The submissions to the European Medicines Agency and the US Food and Drug Administration contain data from clinical trials showing that Epidiolex (cannabidiol) cut the monthly seizure rate in patients with these conditions, both rare and difficult to treat forms of childhood-onset epilepsy.

In one study, patients with LGS taking Epidiolex saw a median reduction in monthly seizures of up to 42 percent compared with a 17 percent drop for placebo.

In another involving children with Dravet syndrome, five percent became seizure free while taking the drug compared to none in the placebo arm, and patients also had a significantly greater median reduction in convulsive seizures (39 percent) compared to placebo (13 percent).

GW has received Orphan Designations from the EMA for Epidiolex for the treatment of LGS, Dravet syndrome as well as West syndrome and Tuberous Sclerosis Complex.

“GW is committed to making Epidiolex available to patients in Europe that struggle with the burden of living with LGS and Dravet syndrome, both very difficult to treat and devastating conditions. We continue to build a commercial infrastructure in Europe in anticipation of future approval and launch,” said Justin Gover, GW’s chief executive.

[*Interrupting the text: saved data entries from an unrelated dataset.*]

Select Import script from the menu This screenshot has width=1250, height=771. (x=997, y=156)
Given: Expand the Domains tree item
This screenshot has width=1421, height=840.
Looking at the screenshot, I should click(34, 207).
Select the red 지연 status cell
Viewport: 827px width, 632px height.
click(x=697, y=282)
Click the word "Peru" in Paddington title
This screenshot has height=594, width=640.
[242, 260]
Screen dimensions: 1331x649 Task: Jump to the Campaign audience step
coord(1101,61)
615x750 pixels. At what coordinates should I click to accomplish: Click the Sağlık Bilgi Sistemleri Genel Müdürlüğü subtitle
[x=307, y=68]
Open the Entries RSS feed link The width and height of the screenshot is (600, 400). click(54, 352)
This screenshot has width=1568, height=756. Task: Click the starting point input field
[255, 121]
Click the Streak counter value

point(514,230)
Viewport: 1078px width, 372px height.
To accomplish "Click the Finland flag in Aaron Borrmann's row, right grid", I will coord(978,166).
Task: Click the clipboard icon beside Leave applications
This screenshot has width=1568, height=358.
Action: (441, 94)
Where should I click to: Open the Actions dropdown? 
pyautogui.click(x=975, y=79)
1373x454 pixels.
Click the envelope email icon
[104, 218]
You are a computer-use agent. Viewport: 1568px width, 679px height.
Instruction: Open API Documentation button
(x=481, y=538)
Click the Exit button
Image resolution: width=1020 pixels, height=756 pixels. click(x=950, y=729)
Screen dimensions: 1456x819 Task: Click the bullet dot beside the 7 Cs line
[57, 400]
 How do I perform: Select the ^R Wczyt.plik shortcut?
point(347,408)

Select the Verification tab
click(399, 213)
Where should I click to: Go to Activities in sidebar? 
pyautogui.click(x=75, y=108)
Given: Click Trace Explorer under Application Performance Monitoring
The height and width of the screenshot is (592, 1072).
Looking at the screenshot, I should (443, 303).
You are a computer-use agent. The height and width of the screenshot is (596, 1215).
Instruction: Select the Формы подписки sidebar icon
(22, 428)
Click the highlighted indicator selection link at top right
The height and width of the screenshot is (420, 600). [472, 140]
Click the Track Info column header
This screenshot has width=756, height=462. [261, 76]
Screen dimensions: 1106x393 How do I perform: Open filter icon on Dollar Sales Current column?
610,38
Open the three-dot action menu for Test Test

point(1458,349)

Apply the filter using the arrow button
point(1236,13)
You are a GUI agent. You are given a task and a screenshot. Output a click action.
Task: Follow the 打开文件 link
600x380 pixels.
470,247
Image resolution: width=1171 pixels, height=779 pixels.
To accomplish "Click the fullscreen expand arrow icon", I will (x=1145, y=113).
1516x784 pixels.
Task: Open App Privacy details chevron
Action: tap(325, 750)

In the US, the drug has been awarded priority review status, which means the UK-headquartered firm should have an answer on whether it can be marketed in the country by June 27.

“We look forward to working with the FDA during the review process to support the case for approval of Epidiolex so as to provide a much needed new treatment option for patients that suffer from these highly treatment-resistant conditions of childhood-onset epilepsy,” Gover noted.